The fantasy tale is inspiring but somewhat chaotic — one where ‘big money moves’ become a colossal failure as life-changing opportunities lay smeared away within seconds! It’s a hard truth that investors must accept when trading for gain; there are always two sides of the coin involved – success or dire loss.
After FTX declared insolvency, its cash reserves were seen to have a short supply – leaving customers and investors with no choice but to write off their investments. Starting from $1 billion, the amount increased astronomically over time as creditors sought refunds for their deposits; regulators put Sam Bankman-Fried (SBF) on trial for fraudulence in light of these events and charged him with multiple counts such as wire fraud, conspiracy to commit wire fraud, and campaign finance violations.
He attempted to salvage the situation by apologizing and bearing part of the responsibility, but this wasn’t enough for some.

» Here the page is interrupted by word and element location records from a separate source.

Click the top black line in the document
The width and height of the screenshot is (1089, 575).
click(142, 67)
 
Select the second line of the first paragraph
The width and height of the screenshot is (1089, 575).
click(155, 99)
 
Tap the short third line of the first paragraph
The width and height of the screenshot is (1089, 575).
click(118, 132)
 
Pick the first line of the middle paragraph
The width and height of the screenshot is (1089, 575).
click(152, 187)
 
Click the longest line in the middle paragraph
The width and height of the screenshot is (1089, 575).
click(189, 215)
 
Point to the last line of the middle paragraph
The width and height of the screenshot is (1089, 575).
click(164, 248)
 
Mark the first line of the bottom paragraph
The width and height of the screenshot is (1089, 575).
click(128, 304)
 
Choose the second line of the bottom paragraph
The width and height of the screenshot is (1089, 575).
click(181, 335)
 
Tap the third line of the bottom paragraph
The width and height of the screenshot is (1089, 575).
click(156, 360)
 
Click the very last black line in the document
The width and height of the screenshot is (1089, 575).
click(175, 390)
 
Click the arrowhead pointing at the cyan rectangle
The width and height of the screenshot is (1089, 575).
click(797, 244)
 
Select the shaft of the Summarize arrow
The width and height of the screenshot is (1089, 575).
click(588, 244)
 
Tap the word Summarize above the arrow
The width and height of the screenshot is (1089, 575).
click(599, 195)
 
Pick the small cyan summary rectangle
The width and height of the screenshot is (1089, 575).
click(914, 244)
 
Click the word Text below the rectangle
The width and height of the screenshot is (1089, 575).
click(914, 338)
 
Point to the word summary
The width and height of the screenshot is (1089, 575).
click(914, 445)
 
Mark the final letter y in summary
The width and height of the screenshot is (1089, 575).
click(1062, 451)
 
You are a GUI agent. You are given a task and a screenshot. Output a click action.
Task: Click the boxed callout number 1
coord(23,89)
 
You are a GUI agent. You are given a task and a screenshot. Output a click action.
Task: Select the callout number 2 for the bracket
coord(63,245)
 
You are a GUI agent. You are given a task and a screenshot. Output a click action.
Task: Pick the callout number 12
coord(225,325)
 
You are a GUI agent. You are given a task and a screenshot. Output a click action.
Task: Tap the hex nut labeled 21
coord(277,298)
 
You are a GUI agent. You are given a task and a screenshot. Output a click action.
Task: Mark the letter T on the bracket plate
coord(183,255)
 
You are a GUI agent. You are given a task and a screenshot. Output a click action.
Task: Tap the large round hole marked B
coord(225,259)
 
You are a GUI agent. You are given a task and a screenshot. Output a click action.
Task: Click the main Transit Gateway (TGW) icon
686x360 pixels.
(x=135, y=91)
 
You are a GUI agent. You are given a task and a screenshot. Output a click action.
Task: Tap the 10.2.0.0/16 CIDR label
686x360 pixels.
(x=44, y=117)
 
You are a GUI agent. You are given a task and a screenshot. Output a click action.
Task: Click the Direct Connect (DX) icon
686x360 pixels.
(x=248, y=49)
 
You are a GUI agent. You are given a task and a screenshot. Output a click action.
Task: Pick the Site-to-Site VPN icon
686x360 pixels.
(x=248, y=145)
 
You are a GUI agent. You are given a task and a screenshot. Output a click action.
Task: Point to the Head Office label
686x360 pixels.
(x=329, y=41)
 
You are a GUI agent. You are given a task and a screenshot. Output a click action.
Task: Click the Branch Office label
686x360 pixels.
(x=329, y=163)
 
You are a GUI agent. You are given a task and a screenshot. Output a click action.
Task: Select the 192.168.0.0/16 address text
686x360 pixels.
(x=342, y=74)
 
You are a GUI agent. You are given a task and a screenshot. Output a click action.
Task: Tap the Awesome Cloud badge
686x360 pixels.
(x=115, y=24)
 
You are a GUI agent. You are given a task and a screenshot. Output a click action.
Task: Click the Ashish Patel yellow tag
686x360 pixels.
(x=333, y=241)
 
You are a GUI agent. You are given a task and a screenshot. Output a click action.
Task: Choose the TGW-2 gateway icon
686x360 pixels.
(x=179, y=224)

He was arrested in December 2022, two months after FTX declared bankruptcy — subsequently put on bail with a hefty $250 million attached for his release.
The Way Forward
Sam Bankman-Fried is currently facing legal proceedings from US regulators and venture capital companies who invested big money into FTX – losing millions when everything suddenly fell apart. Nonetheless, SBF managed to protect his online assets that were not connected directly or indirectly to FFT as opposed to what has happened regarding Gary Wang and Nishad Singh (both former executives at Alameda Research) — both have to plead guilty pending further investigations.
SBF’s story of excessive ambition ultimately leading up towards unsuccessful ends definitely serves as an important lesson: Although digital markets present huge opportunities, they aren’t exempt from risk; investors should study carefully before deciding where best their funds are channelled.